The Null Device
Posts matching tags 'trams'
2008/2/29
Ken Livingstone has promised, should he be reelected, to ban all traffic from Oxford Street and replace it with a tram line, turning the shopping thoroughfare into something like Melbourne's Bourke Street, presumably paved in red bricks and containing tramp-proof public seating and such. Unlike Bourke Street, the traffic ban will be absolute, with no exemption for taxis.
A pedestrianised Oxford St. could be a good thing, turning a congested thoroughfare into a genuine public space. On the other hand, bus routes which go through it would either be rerouted through adjacent streets (which are already quite busy) or chopped in two.
Meanwhile, Tory clown prince Boris Johnson has vowed that, should he be elected, he will allow motorbikes to use bus lanes, just as cyclists do. Finally the petrolheads have a candidate they can rely on, since Jeremy Clarkson (who proposed abolishing the congestion charge for cars but imposing a £500/day congestion charge on bicycles, on the grounds that they are a nuisance to decent motorists everywhere and the smug, politically-correct Guardian-reading vegan types who cycle are annoying) declined to run.
Alas, if Livingstone (who has done an OK job, when he's not being George Galloway Lite) doesn't get reelected, it looks like Johnson will get up, as the other candidates (Brian Paddick and Sian Berry) do not look like having a chance. And, if Johnson becomes Mayor of London, I wonder how long it'll take until the fun-loving buffoonery gives way to hardline tory policies.
(via londonconnections) ¶ 0
2008/1/11
14-year-old "electronics genius" in Lódz, Poland, built a remote control for the city's tram system (apparently out of a TV remote control, though presumably they mean that he housed it in a TV remote control case ) and used it to change points, forcing trams onto the wrong tracks, until he was arrested.
"He had converted the television control into a device capable of controlling all the junctions on the line and wrote in the pages of a school exercise book where the best junctions were to move trams around and what signals to change.

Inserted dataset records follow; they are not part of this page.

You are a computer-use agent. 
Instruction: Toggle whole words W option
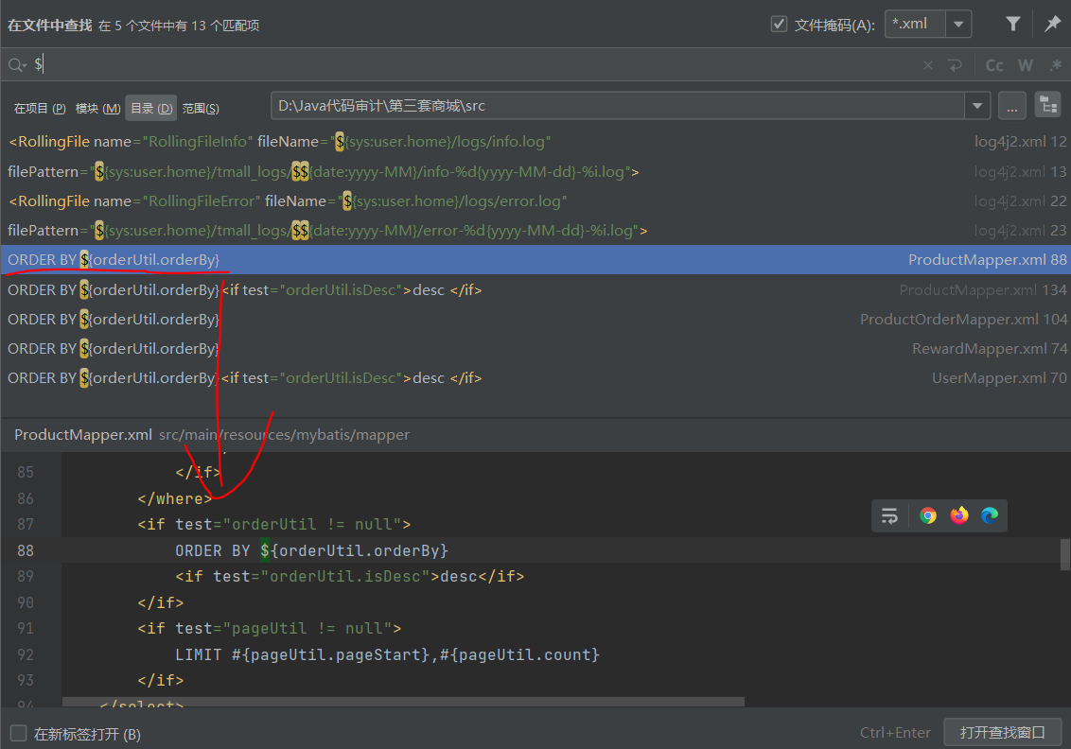pyautogui.click(x=1026, y=65)
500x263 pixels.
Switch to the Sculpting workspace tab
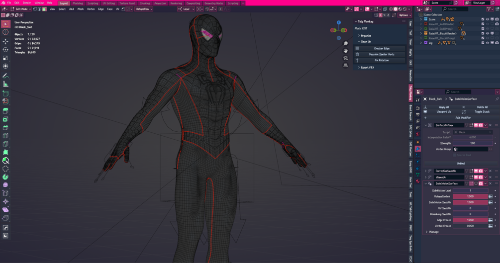[93, 3]
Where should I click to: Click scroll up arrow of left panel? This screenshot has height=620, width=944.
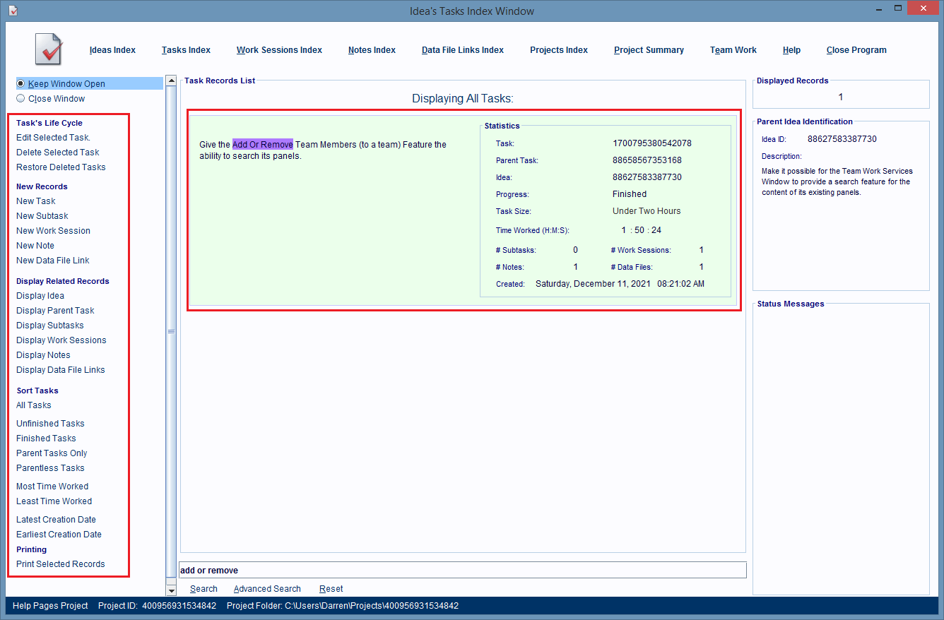tap(171, 81)
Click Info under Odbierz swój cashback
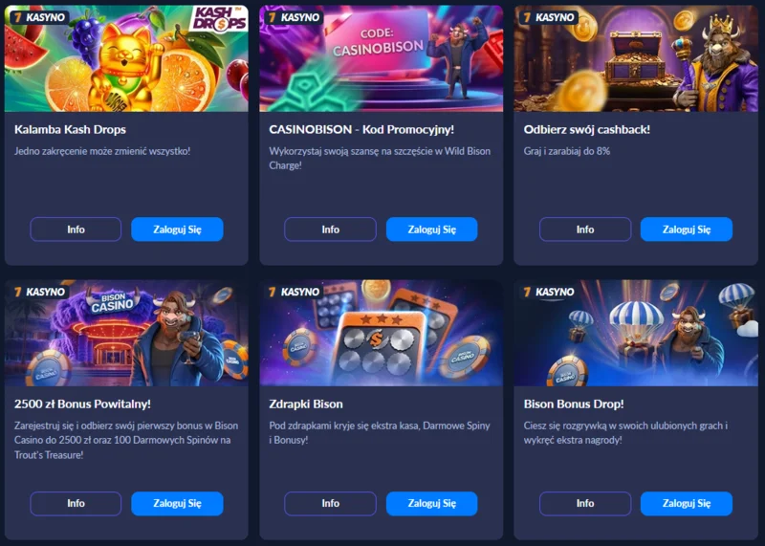This screenshot has width=765, height=546. pyautogui.click(x=585, y=229)
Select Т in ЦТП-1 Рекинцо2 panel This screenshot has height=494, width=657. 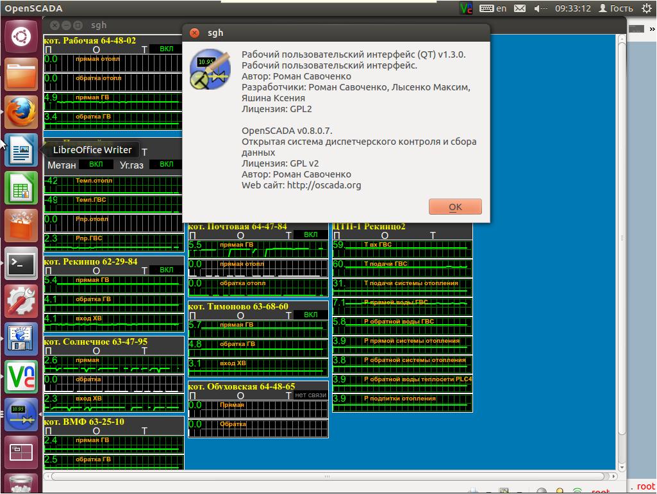point(433,235)

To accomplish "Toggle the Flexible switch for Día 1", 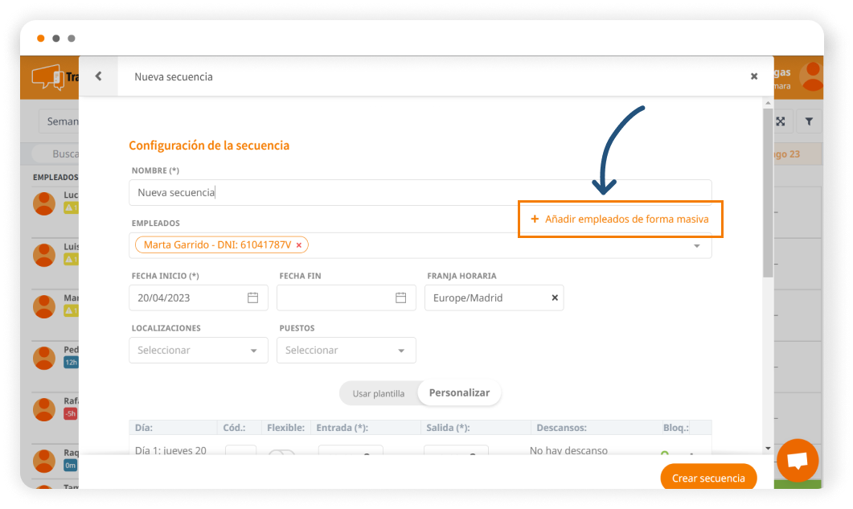I will (281, 455).
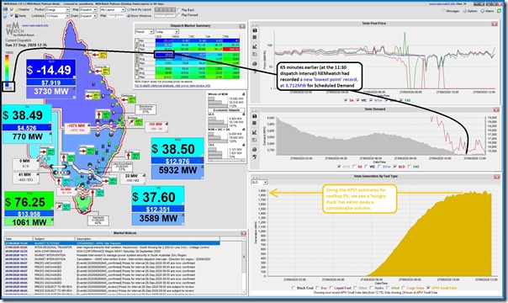Viewport: 508px width, 303px height.
Task: Click the chart-type icon in Demand chart toolbar
Action: tap(255, 132)
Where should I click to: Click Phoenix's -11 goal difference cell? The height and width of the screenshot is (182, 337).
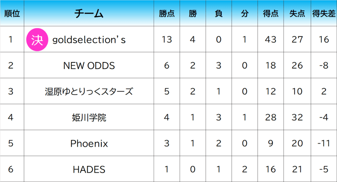click(x=324, y=143)
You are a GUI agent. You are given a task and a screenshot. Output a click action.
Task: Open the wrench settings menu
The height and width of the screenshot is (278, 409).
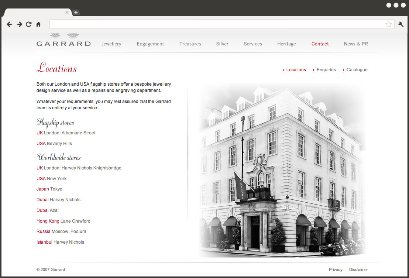click(x=401, y=24)
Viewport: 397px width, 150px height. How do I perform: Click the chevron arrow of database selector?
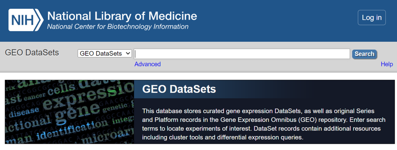128,54
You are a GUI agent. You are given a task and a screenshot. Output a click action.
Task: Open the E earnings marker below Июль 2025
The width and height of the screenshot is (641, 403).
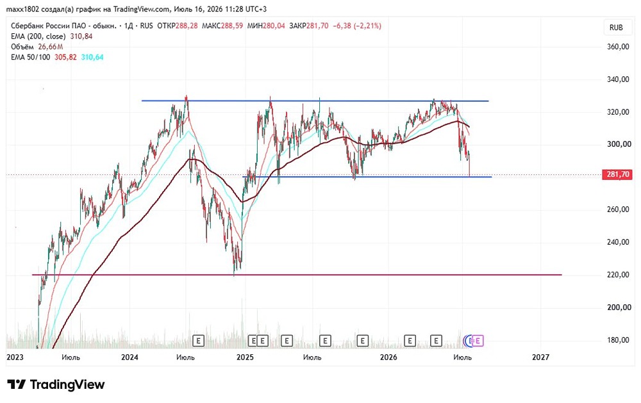coord(325,340)
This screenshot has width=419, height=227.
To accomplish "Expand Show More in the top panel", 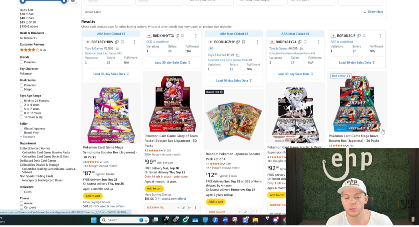I will pyautogui.click(x=373, y=12).
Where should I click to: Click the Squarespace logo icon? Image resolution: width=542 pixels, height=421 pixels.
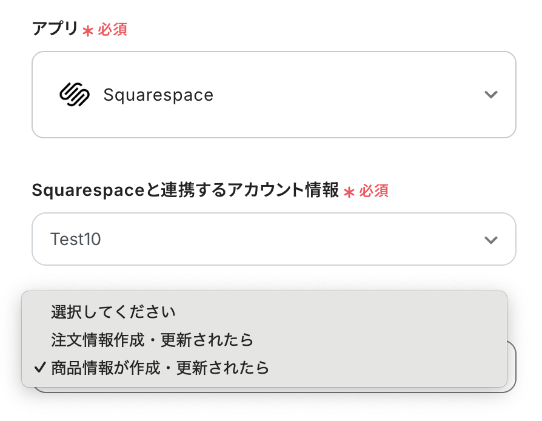75,95
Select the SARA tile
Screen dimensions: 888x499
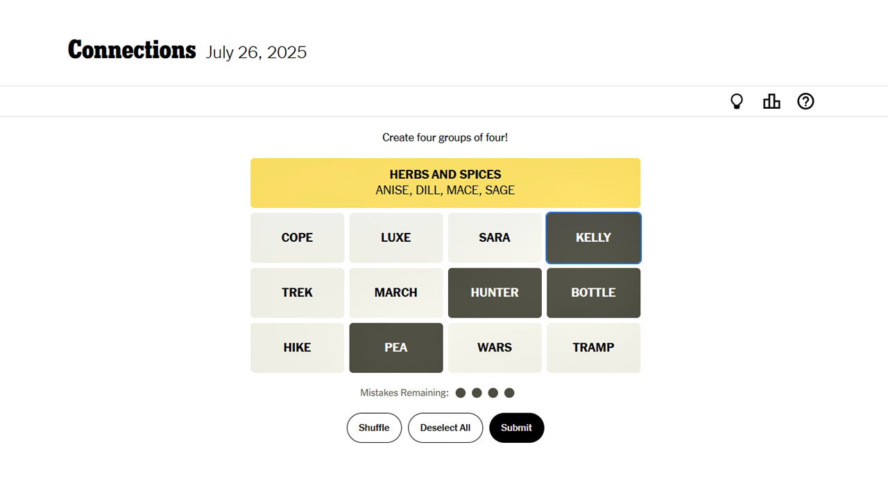coord(495,238)
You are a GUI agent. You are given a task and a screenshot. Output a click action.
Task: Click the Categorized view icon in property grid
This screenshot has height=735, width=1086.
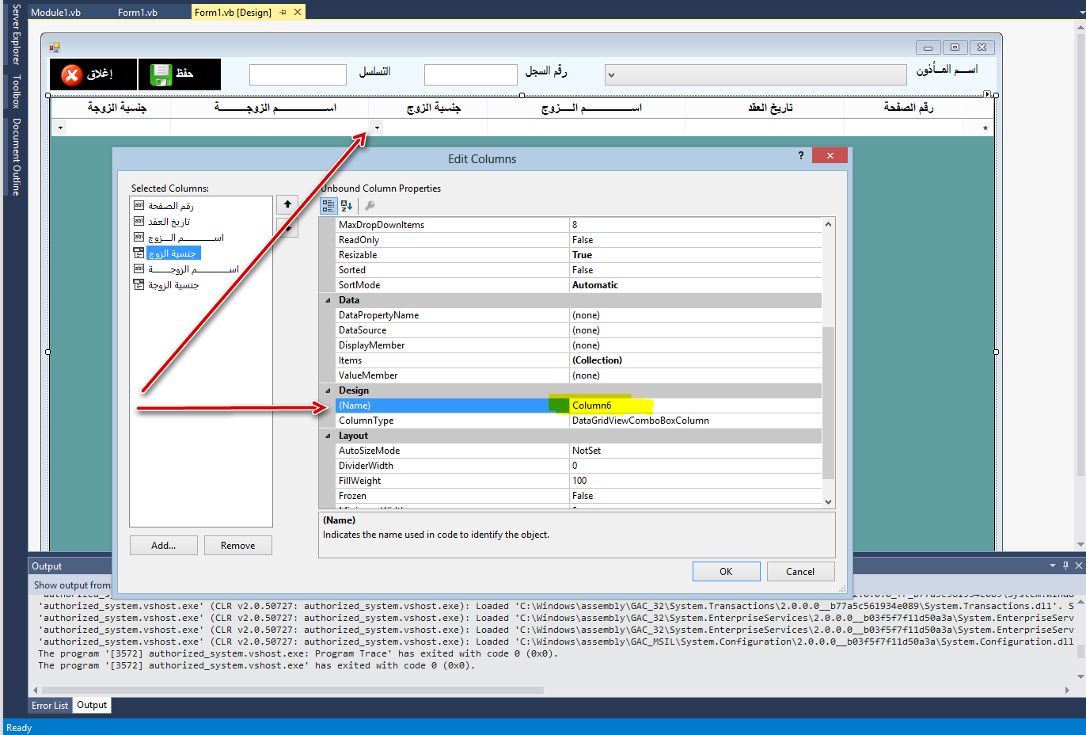click(328, 206)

Problems with the signalling system on Lodz's tram network became apparent on Tuesday when a driver attempting to steer his vehicle to the right was involuntarily taken to the left. As a result the rear wagon of the train jumped the rails and collided with another passing tram. Transport staff immediately suspected outside interference.
2005/4/18
In Melbourne, a 15-year-old boy with an obsession with trams stole a tram from a depot and took it for a ride, picking up passengers along the way. He got all the way from Southbank depot to Kew. Somewhat reminiscent of Malcolm, except for the SWAT-team tactics the police used to take him down. Of course, things have changed a lot since 1986, and for all they know, he could have been an al-Qaeda terrorist planning to load the tram up with sarin and dirty bombs and blow it up at a football match or something.
This, of course, isn't the first time an obsessive anorak borrowed a public transport vehicle and took it for a spin; not that long ago, a man in New York was jailed for impersonating subway drivers.
2003/11/16
Saboteurs derail Melbourne-Ballarat train with parked car on track; meanwhile, the latest extreme sport among Melbourne's mooks is throwing rocks at trams.
2002/1/18
The Welsh city of Cardiff is experimenting with what could be the future of public transport. The ULTra system is somewhere between tranways and taxis, and consists of autonomous cars (large enough to carry several passengers and a bicycle) travelling on a dedicated track and taking their passengers to a destination of their choice. Meanwhile, Melbourne's airport rail link has been scrapped, because a study revealed insufficient patronage to justify the expense.